Top of Text

The solution, for Thunberg and others, is to take the train, which is powered by electricity. This has led to yet another new Swedish word, "tagskryt," or "train bragging."
People are posting pictures and tips on social media about train travel, and train operators are taking advantage by billing trains as "climate-smart travel."
When Thunberg spent 65 hours on a train recently to travel to Davos, Switzerland, where she spoke at the World Economic Forum's annual meeting, the forum's website reported that the train emitted just 44 kilograms of carbon, compared to 262 kilograms if she had traveled by plane.
Challenges for families
Of course, the flight's carbon dioxide output was the same, even if the plane took off with one less passenger, so to make an impact, large numbers of people would have to stop flying. And some families are saying they don't find this feasible.
"My toddler doesn’t sit still for long, and how many snacks would I need to pack for that length of journey?" Helen Hamston, a mother of four in the U.K., told Jo Thornhill, writing for The Guardian.
"Changing trains would be like a military operation, and when everyone is tired and hungry it just doesn’t sound like much fun. At least a flight is over more quickly," Hamston said.
And Carlton Reid, reporting for Forbes, took a 28-hour train trip from Newcastle, England, to Stockholm and wasn't a fan.
"The 2,190-kilometer journey was split over seven connections, took 28 hours, and cost £260 (about $330). Flying with cheap airlines and booking in advance, I could have flown for half the price," Reid wrote.
And even factoring in time spent getting to airports, going through security and waiting to board, flying would have taken 18 fewer hours than taking the train, he said.
That said, flying with young children can be challenging, too, and long uninterrupted stretches of time on trains offers time to play a board game or create art, especially if you are able to get seats with a table, according to the travel website The Points Guy.
What about cars?
Two years ago, Salon reported that it's better to take a short-distance flight than to drive the same distance by car.

Bottom of Text

◆ Work to complete:
1 – In the train travel text, how many kilograms of carbon did the train emit on Thunberg's trip to Davos?
2 – List every person named in the train travel text.
3 – For each statement, answer yes or no according to the train travel text, and quote the words that decide it. (a) Carlton Reid's train trip to Stockholm took 28 hours. (b) Helen Hamston is a mother of three. (c) Salon reported that driving a short distance is better than flying it.

Top of Supplied entries

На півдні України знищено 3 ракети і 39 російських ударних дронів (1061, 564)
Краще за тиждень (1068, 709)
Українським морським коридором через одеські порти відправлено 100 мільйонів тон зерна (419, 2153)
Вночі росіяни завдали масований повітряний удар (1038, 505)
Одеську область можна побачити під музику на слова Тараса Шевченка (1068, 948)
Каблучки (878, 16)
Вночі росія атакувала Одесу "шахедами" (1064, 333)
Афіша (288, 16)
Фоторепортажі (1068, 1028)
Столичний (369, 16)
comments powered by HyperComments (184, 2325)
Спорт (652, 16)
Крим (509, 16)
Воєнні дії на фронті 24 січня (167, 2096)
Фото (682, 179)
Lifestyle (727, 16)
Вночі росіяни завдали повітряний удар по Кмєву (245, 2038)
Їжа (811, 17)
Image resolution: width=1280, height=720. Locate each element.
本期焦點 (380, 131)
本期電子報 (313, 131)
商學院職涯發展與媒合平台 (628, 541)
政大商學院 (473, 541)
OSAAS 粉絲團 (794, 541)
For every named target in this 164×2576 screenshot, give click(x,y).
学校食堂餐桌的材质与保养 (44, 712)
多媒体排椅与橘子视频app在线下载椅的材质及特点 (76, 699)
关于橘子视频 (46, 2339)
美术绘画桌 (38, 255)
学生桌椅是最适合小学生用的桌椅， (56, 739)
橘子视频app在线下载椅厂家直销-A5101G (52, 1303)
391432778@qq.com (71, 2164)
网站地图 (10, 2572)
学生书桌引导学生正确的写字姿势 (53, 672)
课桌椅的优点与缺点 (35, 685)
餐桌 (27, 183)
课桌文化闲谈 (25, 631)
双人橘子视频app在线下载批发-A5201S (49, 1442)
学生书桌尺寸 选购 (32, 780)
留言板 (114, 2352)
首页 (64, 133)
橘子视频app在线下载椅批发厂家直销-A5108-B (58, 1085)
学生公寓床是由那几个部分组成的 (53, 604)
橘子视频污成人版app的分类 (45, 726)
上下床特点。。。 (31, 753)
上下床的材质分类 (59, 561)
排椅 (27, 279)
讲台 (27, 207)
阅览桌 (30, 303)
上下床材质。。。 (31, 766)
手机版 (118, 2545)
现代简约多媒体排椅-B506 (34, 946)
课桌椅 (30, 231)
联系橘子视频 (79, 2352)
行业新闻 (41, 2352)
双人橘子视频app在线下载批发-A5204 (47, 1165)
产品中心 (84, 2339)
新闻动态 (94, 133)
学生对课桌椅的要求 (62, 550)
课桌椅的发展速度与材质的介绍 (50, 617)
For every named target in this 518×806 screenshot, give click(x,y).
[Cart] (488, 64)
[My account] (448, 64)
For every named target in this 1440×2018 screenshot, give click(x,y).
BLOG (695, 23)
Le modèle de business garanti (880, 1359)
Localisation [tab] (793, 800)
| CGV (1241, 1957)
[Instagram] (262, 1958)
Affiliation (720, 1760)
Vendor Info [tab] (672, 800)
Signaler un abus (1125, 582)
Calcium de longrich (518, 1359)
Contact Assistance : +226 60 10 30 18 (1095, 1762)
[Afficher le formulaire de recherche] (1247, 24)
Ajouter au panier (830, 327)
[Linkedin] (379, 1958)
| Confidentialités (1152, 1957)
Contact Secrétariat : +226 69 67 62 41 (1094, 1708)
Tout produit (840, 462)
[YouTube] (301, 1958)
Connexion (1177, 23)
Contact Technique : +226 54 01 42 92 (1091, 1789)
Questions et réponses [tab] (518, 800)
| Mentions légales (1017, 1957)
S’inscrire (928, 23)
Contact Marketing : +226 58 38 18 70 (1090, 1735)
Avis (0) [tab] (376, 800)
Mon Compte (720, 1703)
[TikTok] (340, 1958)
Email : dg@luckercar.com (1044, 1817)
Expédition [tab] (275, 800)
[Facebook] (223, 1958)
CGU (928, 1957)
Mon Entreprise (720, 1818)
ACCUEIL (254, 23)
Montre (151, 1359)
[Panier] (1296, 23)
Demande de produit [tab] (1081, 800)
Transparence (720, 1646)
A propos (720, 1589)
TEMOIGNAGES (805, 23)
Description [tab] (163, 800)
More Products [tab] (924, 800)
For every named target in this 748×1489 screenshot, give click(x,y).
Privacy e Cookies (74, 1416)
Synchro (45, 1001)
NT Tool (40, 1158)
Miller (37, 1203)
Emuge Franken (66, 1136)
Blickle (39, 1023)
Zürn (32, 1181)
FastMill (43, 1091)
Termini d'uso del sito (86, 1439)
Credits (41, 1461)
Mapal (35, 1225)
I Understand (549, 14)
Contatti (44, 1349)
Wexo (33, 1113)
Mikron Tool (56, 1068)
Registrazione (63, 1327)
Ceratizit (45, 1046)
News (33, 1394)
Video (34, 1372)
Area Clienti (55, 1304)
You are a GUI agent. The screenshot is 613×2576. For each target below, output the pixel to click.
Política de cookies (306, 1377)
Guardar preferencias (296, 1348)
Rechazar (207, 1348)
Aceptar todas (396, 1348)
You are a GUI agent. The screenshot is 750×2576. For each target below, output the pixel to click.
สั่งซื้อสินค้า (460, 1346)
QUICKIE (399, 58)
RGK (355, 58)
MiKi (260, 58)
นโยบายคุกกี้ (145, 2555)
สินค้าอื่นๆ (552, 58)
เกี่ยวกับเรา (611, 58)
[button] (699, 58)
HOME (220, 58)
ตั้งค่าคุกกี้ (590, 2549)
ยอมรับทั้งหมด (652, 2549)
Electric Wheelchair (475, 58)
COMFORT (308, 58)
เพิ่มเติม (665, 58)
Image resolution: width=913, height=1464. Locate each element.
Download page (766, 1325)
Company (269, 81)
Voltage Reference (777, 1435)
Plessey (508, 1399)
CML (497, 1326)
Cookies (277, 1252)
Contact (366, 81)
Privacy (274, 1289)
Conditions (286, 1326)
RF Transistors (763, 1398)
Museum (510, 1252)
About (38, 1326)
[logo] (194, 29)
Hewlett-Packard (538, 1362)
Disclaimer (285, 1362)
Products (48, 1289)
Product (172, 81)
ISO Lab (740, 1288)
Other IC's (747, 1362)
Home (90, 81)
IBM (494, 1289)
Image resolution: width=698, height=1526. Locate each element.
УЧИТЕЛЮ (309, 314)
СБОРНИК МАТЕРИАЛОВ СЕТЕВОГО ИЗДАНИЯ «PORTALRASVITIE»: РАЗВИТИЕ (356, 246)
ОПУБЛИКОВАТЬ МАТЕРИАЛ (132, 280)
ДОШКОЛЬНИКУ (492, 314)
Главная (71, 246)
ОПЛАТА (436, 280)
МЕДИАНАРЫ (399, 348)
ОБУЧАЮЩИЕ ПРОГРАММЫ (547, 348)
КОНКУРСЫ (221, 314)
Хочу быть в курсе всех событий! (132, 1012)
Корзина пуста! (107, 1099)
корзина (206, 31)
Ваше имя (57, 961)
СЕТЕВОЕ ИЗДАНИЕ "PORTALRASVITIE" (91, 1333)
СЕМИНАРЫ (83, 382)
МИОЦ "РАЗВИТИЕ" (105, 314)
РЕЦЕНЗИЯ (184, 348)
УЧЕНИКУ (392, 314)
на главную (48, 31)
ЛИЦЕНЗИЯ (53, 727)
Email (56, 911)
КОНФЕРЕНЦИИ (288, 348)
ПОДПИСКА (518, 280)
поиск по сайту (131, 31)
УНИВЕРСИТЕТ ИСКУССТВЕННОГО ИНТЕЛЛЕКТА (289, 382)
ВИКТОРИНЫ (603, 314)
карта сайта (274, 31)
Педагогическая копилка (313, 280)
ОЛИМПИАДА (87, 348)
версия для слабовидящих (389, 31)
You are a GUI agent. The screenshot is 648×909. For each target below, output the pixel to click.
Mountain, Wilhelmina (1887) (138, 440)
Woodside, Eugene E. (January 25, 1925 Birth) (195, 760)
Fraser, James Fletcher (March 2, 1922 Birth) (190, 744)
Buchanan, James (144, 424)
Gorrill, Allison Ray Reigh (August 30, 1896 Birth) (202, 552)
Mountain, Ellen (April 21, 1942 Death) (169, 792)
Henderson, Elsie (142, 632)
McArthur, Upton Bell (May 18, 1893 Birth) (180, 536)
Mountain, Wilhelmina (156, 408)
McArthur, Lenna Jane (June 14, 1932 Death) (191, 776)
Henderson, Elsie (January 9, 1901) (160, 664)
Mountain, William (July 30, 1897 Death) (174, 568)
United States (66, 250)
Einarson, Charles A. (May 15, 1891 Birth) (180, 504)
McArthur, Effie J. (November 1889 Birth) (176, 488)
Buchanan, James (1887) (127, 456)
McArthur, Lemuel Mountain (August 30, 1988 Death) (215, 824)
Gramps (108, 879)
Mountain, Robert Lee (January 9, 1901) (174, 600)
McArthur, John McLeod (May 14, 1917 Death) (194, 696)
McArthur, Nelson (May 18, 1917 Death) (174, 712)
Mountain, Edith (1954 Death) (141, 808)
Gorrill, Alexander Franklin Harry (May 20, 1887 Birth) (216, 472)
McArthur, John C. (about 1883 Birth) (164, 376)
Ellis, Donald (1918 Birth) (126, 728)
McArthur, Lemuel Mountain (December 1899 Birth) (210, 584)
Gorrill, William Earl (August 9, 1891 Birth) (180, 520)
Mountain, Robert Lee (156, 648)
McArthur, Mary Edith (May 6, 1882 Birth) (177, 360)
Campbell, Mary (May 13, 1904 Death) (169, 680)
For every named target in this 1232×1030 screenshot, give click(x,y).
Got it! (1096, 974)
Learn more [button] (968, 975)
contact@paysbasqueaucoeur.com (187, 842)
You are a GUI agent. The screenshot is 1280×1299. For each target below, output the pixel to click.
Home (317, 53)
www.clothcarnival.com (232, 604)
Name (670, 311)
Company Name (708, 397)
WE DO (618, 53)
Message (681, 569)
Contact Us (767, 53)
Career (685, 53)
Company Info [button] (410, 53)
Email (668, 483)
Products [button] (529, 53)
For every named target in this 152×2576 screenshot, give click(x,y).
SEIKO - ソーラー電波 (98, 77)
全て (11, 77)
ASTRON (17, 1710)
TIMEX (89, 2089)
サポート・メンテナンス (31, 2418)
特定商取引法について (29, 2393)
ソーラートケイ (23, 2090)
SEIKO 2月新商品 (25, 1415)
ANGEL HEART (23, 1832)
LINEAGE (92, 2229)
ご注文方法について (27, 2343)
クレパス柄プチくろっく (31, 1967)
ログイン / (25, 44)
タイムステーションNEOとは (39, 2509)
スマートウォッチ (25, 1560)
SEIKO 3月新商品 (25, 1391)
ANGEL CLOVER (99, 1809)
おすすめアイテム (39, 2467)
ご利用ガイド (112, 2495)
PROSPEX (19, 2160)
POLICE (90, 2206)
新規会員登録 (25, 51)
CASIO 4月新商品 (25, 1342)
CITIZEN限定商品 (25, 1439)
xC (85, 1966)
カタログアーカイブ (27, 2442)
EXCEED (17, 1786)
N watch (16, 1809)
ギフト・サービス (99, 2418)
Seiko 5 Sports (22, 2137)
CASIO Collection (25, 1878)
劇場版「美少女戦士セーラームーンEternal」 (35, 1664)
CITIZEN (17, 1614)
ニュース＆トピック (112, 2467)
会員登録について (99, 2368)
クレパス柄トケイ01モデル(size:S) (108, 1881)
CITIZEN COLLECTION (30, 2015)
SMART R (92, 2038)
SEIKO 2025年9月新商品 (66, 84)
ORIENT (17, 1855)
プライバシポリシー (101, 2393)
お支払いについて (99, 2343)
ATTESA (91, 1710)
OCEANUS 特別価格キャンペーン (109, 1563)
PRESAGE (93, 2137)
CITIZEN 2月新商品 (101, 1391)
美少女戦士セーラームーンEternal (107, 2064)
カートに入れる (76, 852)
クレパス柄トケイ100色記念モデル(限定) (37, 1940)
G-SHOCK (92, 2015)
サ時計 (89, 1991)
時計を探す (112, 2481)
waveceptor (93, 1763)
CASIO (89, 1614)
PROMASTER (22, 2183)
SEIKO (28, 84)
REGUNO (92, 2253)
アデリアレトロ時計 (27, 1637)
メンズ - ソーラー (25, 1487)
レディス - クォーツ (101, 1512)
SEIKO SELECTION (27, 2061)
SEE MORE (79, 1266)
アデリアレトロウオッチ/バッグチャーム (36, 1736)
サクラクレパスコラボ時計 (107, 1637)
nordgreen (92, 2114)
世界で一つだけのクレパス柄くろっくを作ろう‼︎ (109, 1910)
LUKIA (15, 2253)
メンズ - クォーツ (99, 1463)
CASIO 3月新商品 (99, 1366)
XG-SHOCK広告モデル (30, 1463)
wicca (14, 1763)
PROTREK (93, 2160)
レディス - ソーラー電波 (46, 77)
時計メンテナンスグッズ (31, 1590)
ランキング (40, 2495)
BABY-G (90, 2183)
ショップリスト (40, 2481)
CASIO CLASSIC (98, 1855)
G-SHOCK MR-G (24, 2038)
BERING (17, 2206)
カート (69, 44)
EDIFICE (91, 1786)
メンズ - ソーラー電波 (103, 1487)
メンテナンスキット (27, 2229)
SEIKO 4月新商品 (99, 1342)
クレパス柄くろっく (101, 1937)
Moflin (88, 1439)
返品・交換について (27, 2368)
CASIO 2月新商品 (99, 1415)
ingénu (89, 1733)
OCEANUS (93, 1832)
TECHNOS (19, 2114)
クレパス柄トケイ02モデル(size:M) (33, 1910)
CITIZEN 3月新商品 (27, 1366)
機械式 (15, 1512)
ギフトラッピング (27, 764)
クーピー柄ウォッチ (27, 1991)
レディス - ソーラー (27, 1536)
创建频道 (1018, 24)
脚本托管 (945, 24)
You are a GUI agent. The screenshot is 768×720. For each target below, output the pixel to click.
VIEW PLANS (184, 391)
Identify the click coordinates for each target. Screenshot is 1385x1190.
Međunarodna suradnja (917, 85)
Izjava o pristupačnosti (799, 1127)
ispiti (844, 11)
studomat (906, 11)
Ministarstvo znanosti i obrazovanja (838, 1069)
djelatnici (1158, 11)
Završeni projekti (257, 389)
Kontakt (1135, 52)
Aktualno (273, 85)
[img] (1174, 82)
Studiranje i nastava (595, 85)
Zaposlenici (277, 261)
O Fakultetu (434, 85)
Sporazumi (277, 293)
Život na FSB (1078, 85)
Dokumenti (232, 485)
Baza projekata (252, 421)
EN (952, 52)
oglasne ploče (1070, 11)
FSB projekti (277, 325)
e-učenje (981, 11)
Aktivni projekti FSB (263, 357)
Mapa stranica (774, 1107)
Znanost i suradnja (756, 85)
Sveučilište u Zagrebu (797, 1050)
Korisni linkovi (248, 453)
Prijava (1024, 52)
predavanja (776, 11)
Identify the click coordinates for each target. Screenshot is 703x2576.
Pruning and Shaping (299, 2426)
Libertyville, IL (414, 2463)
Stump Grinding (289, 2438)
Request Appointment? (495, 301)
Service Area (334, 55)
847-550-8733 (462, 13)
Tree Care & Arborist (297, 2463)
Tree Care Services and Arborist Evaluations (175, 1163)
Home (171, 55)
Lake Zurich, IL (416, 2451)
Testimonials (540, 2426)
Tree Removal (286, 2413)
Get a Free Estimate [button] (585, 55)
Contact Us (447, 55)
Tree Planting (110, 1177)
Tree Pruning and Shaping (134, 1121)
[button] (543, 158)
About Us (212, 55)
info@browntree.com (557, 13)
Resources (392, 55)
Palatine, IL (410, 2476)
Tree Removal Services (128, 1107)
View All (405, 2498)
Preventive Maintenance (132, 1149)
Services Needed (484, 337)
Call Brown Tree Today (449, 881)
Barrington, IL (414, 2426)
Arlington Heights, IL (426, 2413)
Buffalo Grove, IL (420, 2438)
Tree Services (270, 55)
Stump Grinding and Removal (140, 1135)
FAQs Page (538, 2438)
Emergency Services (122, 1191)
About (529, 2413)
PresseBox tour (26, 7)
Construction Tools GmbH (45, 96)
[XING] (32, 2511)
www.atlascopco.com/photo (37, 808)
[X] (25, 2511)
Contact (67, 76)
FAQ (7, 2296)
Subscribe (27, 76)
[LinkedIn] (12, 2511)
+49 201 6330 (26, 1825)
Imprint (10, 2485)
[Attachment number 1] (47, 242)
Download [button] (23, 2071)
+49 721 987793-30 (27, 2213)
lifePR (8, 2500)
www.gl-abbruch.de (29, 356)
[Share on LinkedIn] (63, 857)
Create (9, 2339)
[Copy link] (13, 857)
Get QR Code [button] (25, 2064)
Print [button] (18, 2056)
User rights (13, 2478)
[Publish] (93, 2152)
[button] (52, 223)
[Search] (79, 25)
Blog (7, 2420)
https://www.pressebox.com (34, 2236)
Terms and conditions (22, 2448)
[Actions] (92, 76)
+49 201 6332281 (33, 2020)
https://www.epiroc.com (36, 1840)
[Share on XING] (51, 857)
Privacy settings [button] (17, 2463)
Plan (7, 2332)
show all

Bottom of Supplied entries

◆ Task responses:
1 – 44 kilograms

2 – Thunberg, Helen Hamston, Jo Thornhill, Carlton Reid

3 –
(a) Yes: "took 28 hours"
(b) No: "a mother of four in the U.K."
(c) No: "it's better to take a short-distance flight than to drive the same distance by car"